Bellingham can teach Everett a thing or two about travel
Frontier Airlines will begin service in May, giving travelers an option there, but not here
Frontier Airlines is about to add a daily flight to Denver. It won't be from here, though. That would be impossible.
Paine Field, the airport owned by Snohomish County, has no commercial airline service. That's a fact I have repeatedly complained about in this column. I know that Paine Field's Mukilteo area neighbors couldn't disagree with me more.
As our county awaits a Federal Aviation Administration ruling on whether airlines can come to Paine Field -- we've been waiting more than a year -- I won't hold my breath.
Instead, I'll look north. Leaders in Snohomish County should do the same.
On Thursday, the Port of Bellingham announced that Frontier Airlines would add, starting in May, seasonal service to Denver from Bellingham International Airport.
Airline service in Bellingham has grown significantly since 2006, when Herald reporter Bill Sheets wrote about the airport in Whatcom County. According to his article, 104,000 commercial passengers flew out of Bellingham in 2005.
By 2011, that number had grown to 511,756 passengers, according to Daniel Zenk, director of aviation for the Port of Bellingham.
If you don't want to slog through Seattle-Tacoma International Airport, there are plenty of choices from Bellingham, an hour's drive away.
Frontier will be the third major airline offering services from Bellingham, joining Alaska Airlines and Allegiant Air.
Frontier's Denver flights -- a daily departure and arrival from May 24 to Sept. 16 -- will be added to flights from Bellingham to Las Vegas; Phoenix-Mesa, Ariz.; Oakland, Palm Springs, Los Angeles and San Diego, Calif.; Honolulu and Seattle, according to Carolyn Casey, the Port of Bellingham's director of external affairs. And on June 4, Zenk said, Alaska Airlines will add a seasonal flight to Portland, Ore.
There are no flights from Bellingham to Canada. "International" is part of the airport's name only because it's a U.S. Customs Port of Entry for general aviation -- "the corporate jets," Zenk said.
Zenk said the number of commercial flights fluctuates. "Right now we're at 87 flights per week," he said, adding that during the summer it grows to about 104 arrivals and departures each week.
With the boost in service, Bellingham International Airport's facility is also growing.
"In June of 2011, we completed a new passenger gate holding area, a $9.5 million project," Casey said.
That project, which adds a full-service restaurant, is part of a two-phase, $38 million expansion that will roughly triple the size of Bellingham's airport terminal. Zenk said the 110,000-square-foot terminal will eventually have five gates.

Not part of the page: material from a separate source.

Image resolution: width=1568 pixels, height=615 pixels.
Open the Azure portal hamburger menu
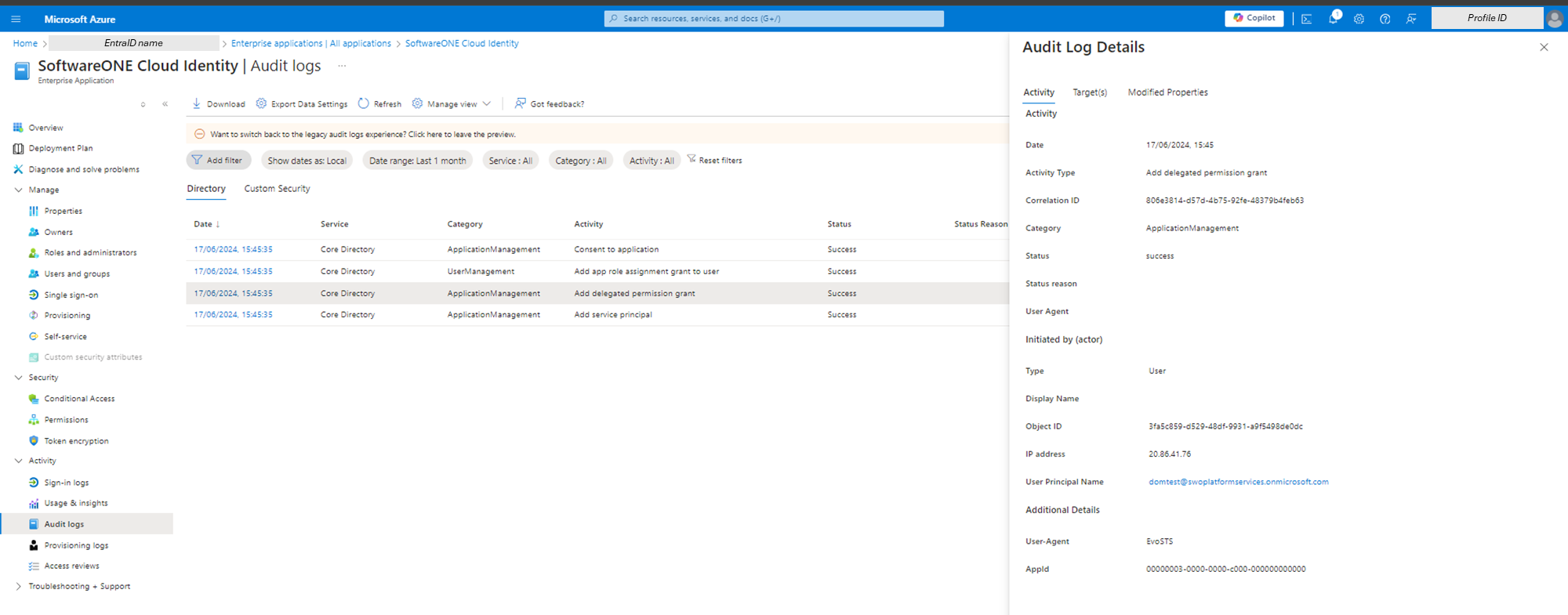point(16,19)
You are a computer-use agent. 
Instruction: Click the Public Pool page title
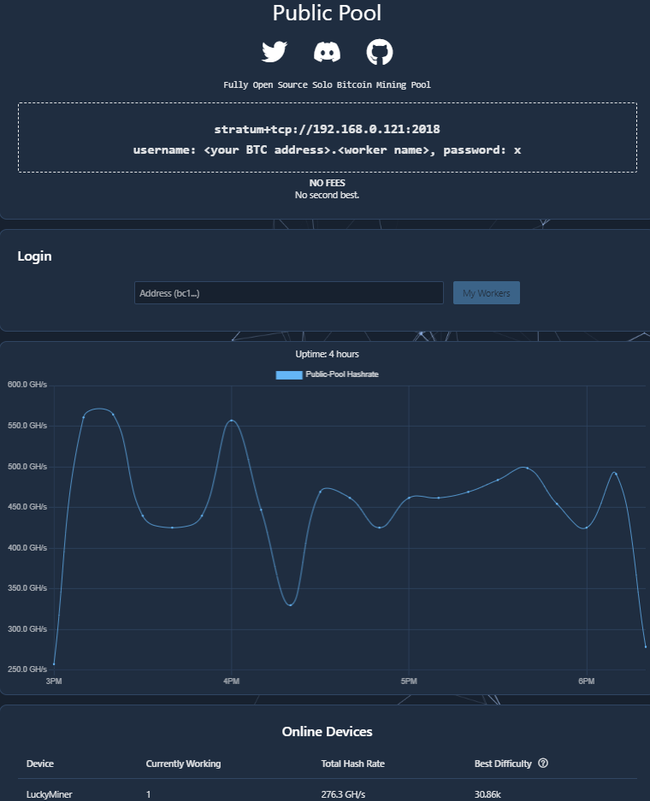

In the past two years, the airport repaved its runway and taxi way and added parking, Casey said. "We're working hard to keep pace with all of this," Casey said. The improvements, she added, are being paid for through fees on passengers using the airport, not by Port of Bellingham taxpayers.
I asked Zenk if airport neighbors complain about noise or traffic. "People who are relatively close to the airport have been a little more vocal," he said. Zenk acknowledged, too, that the airport is in a rural area, very different from upscale suburbs near Paine Field.
About two years ago, Zenk said, the Port of Bellingham hired a company to conduct a survey about airport growth. Questioning people throughout Whatcom County, the survey found that about 87 percent of respondents favored the expansion, he said.
"It's a really positive thing happening here," Zenk said.
I wonder how a Snohomish County vote or survey on airline service at Paine Field would turn out.
On Feb. 4, I was in the audience at Everett Performing Arts Center when writer Sherman Alexie spoke. The author of "The Absolutely True Diary of a Part-Time Indian" was in town for the Everett Public Library's Everett Reads program.
He opened his talk with a quip that Everett folks must be ticked off because people merely drive past while traveling between Seattle and Bellingham. Alexie said he had zipped by Everett hundreds of times, but only stopped a few times.
We're bigger, but Bellingham has a real university. Now, it has a rapidly growing airport. Those things mean traffic and noise, but also jobs.
Look five, 10 or 20 years down the road -- or should I say up the road?
Will leaders here still be wringing hands? Will I still be waiting to catch a flight from Paine Field?